▶ What you should do
Copy the lines exactly. Begin at the first line of the data and stop after the line with "Viewport: 1512px width, 809px height.".

▶ Material shown
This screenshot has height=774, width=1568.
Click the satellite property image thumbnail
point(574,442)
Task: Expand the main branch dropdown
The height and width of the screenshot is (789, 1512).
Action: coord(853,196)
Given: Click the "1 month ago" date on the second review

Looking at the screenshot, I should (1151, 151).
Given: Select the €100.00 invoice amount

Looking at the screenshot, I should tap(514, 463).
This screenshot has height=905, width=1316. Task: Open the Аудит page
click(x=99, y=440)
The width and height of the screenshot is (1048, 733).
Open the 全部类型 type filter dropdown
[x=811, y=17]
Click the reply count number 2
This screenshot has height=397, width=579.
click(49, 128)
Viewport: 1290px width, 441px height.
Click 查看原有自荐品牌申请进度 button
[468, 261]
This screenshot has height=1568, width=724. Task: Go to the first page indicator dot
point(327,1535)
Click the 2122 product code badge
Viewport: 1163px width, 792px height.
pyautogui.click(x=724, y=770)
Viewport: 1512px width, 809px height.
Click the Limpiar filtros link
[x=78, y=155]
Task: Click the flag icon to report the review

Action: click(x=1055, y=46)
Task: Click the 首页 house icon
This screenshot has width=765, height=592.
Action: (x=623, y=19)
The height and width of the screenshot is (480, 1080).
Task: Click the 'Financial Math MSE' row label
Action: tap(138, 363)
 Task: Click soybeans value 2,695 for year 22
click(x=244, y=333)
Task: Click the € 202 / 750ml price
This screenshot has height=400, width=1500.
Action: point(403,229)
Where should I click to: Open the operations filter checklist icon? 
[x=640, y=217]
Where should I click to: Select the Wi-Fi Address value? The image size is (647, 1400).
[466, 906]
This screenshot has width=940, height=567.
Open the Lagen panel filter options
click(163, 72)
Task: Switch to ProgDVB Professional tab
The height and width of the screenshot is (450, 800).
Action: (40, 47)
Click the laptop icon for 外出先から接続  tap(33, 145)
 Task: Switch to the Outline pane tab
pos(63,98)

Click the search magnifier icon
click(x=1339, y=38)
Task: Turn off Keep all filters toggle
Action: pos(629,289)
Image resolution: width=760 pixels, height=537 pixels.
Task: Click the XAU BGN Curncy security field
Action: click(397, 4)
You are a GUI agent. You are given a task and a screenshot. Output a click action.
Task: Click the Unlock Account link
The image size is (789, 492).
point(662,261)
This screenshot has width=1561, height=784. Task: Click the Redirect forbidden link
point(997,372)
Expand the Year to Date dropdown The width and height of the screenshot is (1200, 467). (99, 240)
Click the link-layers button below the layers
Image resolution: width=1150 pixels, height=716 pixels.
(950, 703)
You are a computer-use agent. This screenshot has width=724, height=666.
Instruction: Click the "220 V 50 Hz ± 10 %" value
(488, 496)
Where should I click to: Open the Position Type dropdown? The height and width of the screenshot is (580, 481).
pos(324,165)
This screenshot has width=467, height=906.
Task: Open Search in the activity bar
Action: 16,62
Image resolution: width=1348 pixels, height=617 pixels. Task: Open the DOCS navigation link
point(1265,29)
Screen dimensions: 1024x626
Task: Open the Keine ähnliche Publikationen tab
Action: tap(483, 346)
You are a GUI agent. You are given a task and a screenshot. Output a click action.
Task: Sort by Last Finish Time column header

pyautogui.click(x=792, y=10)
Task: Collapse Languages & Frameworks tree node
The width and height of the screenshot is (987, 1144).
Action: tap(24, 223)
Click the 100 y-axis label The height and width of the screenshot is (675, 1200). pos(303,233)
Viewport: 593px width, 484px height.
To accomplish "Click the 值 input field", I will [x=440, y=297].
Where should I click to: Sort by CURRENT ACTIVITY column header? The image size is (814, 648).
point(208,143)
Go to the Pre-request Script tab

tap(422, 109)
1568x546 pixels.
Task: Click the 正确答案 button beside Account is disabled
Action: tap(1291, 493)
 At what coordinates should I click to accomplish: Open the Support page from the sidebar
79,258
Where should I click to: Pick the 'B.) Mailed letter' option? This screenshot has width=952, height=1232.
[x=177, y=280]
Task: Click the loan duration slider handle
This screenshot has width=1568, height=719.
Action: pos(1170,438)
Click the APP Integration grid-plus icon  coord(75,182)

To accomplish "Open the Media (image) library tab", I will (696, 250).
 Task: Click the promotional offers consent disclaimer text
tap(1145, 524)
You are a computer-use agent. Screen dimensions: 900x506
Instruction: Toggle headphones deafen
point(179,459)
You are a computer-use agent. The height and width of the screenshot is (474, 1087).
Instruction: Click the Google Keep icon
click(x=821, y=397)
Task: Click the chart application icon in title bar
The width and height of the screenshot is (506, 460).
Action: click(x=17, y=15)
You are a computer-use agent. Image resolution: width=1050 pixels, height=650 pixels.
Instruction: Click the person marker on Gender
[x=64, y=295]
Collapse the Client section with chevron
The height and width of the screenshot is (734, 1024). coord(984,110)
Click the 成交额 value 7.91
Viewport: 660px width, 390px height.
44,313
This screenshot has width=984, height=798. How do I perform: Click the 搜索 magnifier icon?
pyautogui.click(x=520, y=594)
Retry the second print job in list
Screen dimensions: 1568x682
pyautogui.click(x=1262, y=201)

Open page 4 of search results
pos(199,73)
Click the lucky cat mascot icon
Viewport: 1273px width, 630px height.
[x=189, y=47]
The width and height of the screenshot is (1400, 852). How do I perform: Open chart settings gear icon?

▶ Completed exercise
This screenshot has height=774, width=1568.
Click the satellite property image thumbnail
point(574,442)
Task: Expand the main branch dropdown
The height and width of the screenshot is (789, 1512).
Action: coord(853,196)
Given: Click the "1 month ago" date on the second review

Looking at the screenshot, I should (1151, 151).
Given: Select the €100.00 invoice amount

Looking at the screenshot, I should tap(514, 463).
This screenshot has height=905, width=1316. Task: Open the Аудит page
click(x=99, y=440)
The width and height of the screenshot is (1048, 733).
Open the 全部类型 type filter dropdown
[x=811, y=17]
Click the reply count number 2
This screenshot has height=397, width=579.
click(49, 128)
Viewport: 1290px width, 441px height.
Click 查看原有自荐品牌申请进度 button
[468, 261]
This screenshot has height=1568, width=724. Task: Go to the first page indicator dot
point(327,1535)
Click the 2122 product code badge
Viewport: 1163px width, 792px height.
pyautogui.click(x=724, y=770)
Viewport: 1512px width, 809px height.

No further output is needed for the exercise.